- _Brano da leggere_:
==============================

Nel triennio 2017-2019 le tre regioni del nord (Lombardia, Emilia Romagna e Veneto) avrebbero ricevuto un surplus tra i 6 e i 9 miliardi di euro, ovviamente a danno delle aree più svantaggiate del resto d’Italia. Dal 2017 ad oggi di cose nel mondo ne sono successe e col senno di poi, non è difficile immaginare che un’Italia autonoma e differenziata alla maniera della Lega avrebbe avuto sicuramente più difficoltà ad affrontare l’urto violentissimo della pandemia e della guerra in Ucraina.
L’impatto dell’autonomia differenziata sul sistema-Paese
Riferendosi al disegno di legge n. 615 e 273 – cosiddetto Ddl Calderoli – durante l’audizione al Senato il presidente di Svimez ha dichiarato che «l’autonomia differenziata delineata dal governo espone l’intero Paese ai rischi di un indebolimento della capacità competitiva per effetto di una frammentazione delle politiche pubbliche».

==============================

- _Record del dataset_:
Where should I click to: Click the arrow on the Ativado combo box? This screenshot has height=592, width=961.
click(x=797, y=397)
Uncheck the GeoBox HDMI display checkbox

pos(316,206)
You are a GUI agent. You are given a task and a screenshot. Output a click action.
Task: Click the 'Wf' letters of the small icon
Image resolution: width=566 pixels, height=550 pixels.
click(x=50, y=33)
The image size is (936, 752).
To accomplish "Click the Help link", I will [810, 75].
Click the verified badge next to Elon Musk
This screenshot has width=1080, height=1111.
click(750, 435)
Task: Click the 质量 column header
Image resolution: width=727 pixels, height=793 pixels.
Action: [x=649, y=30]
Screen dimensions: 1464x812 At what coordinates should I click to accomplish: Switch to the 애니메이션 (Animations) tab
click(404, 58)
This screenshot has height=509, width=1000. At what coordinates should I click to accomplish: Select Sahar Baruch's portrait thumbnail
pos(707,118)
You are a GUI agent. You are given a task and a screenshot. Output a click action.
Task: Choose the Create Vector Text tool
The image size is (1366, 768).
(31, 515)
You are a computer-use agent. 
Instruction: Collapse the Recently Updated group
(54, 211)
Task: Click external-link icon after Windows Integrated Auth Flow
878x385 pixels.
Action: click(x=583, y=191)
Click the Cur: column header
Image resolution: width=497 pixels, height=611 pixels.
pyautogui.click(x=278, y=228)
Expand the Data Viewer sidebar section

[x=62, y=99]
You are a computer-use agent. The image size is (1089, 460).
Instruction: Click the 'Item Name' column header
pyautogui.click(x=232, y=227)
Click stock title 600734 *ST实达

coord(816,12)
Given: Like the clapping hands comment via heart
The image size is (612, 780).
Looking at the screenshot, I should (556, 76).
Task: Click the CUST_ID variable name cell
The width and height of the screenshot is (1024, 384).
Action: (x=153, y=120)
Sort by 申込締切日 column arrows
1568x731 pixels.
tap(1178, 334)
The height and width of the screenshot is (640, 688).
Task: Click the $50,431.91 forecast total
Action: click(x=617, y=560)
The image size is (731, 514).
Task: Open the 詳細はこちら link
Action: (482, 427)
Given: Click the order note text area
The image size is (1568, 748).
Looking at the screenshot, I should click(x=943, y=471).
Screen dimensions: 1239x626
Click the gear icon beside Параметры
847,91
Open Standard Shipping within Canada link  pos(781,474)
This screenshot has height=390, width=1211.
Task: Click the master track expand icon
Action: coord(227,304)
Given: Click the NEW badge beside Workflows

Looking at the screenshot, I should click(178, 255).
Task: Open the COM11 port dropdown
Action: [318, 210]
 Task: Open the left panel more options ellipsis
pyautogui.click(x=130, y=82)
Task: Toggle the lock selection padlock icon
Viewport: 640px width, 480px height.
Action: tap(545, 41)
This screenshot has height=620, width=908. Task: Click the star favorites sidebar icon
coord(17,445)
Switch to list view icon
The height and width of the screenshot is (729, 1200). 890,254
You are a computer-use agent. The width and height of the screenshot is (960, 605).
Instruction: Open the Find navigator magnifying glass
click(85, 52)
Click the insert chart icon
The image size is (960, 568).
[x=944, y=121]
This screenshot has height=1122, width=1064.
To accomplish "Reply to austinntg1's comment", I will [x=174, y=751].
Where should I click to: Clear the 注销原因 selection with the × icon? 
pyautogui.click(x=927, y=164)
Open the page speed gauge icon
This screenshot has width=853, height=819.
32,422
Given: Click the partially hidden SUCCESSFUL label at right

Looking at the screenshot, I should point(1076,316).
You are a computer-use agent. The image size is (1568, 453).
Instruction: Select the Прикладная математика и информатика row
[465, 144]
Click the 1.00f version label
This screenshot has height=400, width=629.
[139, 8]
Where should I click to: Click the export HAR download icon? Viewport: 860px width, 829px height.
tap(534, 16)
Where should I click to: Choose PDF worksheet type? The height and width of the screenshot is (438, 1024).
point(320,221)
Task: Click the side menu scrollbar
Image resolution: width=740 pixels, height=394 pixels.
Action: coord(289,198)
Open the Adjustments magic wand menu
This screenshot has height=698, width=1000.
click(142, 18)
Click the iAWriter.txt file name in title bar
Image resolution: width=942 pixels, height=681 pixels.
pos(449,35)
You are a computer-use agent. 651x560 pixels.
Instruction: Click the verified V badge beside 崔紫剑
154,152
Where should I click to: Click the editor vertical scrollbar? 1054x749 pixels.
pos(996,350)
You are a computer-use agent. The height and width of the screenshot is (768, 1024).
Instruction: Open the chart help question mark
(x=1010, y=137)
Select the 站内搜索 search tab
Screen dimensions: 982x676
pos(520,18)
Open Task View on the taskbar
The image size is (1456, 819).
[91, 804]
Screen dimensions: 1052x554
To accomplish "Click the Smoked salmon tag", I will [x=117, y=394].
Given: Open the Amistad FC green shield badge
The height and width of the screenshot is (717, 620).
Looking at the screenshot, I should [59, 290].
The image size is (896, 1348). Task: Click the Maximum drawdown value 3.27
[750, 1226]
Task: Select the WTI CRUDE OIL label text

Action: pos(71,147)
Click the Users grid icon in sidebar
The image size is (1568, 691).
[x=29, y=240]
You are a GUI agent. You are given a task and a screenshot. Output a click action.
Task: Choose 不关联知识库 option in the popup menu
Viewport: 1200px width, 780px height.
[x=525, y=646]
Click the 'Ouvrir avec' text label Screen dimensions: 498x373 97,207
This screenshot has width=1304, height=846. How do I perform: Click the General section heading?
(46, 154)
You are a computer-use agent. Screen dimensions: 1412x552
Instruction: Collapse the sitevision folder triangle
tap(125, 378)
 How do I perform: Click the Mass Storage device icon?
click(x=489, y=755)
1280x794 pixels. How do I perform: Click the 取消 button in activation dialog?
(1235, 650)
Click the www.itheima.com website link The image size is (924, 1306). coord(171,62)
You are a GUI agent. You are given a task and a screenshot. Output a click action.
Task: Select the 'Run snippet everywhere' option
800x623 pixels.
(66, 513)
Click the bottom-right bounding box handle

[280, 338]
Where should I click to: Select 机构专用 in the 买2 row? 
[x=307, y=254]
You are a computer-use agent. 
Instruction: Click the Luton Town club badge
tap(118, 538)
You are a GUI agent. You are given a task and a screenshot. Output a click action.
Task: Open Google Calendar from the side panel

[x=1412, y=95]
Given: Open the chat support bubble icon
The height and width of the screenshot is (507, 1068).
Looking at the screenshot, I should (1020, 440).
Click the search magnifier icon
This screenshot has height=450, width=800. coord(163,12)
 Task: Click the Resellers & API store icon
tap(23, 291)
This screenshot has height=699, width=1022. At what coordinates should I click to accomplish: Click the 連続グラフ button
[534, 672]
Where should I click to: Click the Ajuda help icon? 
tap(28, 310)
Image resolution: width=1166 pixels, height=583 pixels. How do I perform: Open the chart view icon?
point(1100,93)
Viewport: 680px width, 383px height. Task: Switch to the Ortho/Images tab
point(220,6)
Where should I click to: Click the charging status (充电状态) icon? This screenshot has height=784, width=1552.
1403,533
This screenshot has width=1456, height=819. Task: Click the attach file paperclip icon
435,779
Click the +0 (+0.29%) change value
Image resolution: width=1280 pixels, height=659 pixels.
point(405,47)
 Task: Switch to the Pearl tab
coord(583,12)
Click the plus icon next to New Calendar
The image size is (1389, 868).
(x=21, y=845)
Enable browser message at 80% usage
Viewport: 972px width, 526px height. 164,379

==============================

- _Istruzioni_:
Stabilisci se ciascuna delle affermazioni riportate qui concorda con il brano sull'autonomia differenziata, rispondendo sì o no e citando alla lettera le parole del brano che lo decidono.
1. Nel triennio 2017-2019 Lombardia, Emilia Romagna e Veneto avrebbero ricevuto un surplus compreso tra i 6 e i 9 miliardi di euro.
2. Il presidente di Svimez ha rilasciato la sua dichiarazione durante un'audizione alla Camera.
3. Secondo il presidente di Svimez, l'autonomia differenziata delineata dal governo rafforzerebbe la capacità competitiva del Paese.
Per rispondere ci si basa soltanto sul brano.

- _Soluzione_:
1. Sì: «Nel triennio 2017-2019 le tre regioni del nord (Lombardia, Emilia Romagna e Veneto) avrebbero ricevuto un surplus tra i 6 e i 9 miliardi di euro».
2. No: «durante l’audizione al Senato».
3. No: «espone l’intero Paese ai rischi di un indebolimento della capacità competitiva».